Luz continuó rebuscando en los libros, aunque ya no le cabía lugar a dudas de que el manuscrito y todos los objetos de la cripta de la Casa de las Muertes estaban relacionados con algún tipo de culto de carácter mágico y mistérico, y que, posiblemente, fuera el mismo que había dado lugar a la posterior leyenda de la Cueva del Diablo. Lo único que seguía siendo una incógnita era la posible relación entre ambos lugares que, de existir, seguramente, se revelaría si pudiera bajar a los viejos túneles. Se entretuvo ojeando con atención el
Liber Juratis
, un tratado mágico del que nunca había conseguido comprender el propósito, y se le heló la sangre cuando se detuvo en algunos de los símbolos que aparecían para ilustrar los nombres mágicos necesarios para realizar los rituales. Los miró con atención al tiempo que los comparaba con las copias que había hecho de los grabados de los báculos hallados en la Casa de las Muertes. Aunque había ciertas variaciones entre los símbolos grabados sobre la plata y los que aparecían en el tratado mágico atribuido al papa Honorio III, las similitudes eran demasiadas para ignorar la relación entre ambos. No entendía cómo no se había dado cuenta antes, había estudiado aquellos mismos signos en diversas ocasiones, cuando aún no era más que una ayudante de investigación en la facultad fascinada por las creencias prohibidas de la Europa medieval. Se trataba de letras de un supuesto alfabeto celestial.
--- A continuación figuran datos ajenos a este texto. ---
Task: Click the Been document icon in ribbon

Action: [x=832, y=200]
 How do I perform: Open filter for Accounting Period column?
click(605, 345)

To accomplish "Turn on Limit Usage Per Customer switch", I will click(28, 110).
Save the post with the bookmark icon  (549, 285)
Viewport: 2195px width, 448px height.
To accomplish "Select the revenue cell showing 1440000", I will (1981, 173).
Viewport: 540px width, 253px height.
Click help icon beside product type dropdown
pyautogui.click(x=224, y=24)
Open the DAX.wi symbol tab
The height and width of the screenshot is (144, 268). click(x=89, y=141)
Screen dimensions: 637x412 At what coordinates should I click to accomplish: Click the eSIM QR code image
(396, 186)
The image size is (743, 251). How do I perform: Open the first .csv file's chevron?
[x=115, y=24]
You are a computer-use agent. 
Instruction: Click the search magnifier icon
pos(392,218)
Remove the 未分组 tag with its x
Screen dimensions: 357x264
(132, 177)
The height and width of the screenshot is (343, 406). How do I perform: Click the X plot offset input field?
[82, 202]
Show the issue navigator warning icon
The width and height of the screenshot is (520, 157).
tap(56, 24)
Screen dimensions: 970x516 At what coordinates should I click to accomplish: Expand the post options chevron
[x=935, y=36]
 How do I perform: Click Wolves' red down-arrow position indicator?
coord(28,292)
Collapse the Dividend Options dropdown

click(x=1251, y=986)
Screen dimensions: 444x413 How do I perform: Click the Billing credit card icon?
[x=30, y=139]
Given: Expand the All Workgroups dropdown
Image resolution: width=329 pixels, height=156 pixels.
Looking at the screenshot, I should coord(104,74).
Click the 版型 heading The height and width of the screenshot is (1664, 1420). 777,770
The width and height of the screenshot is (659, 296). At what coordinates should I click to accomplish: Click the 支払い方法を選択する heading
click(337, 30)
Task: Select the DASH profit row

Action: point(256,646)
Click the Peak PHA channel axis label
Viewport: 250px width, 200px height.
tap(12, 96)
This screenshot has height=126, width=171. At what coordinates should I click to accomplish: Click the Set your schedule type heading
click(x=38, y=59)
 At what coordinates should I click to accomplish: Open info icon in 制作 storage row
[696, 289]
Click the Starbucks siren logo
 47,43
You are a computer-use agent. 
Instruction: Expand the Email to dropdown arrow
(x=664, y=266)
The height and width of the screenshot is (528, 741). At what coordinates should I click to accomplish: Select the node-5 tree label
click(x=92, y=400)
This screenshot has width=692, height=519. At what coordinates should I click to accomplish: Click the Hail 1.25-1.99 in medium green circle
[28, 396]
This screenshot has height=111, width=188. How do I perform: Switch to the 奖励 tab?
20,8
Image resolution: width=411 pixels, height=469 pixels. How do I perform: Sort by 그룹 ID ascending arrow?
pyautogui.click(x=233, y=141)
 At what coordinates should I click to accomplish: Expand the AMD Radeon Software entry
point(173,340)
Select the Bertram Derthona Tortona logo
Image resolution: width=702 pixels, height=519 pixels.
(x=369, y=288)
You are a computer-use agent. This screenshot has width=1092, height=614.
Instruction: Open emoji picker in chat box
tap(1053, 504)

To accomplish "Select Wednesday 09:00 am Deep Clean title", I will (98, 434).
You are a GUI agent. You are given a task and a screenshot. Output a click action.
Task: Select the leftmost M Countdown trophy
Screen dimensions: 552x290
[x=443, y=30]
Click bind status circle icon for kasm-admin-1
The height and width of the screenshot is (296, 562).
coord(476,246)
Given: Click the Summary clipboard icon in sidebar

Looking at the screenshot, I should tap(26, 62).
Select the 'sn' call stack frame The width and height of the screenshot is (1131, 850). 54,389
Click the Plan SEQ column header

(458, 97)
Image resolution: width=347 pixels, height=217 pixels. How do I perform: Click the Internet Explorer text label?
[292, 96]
Abrió la Clave de Salomón por su última página y, rápidamente, encontró el recuadro con los denominados alfabetos místicos. Comparó uno a uno aquellos símbolos y no tuvo dudas, los trazos, las pequeñas circunferencias coronando las líneas, prácticamente todo coincidía. Aquella era la prueba que necesitaba para demostrarle a Alfonso que su línea de investigación era la correcta. Aunque se negara a reconocer la posibilidad de una relación entra la Cueva del Diablo y la Casa de las Muertes, esos símbolos hacían innegable que algún tipo de práctica ocultista estaba detrás de aquellos objetos y del manuscrito.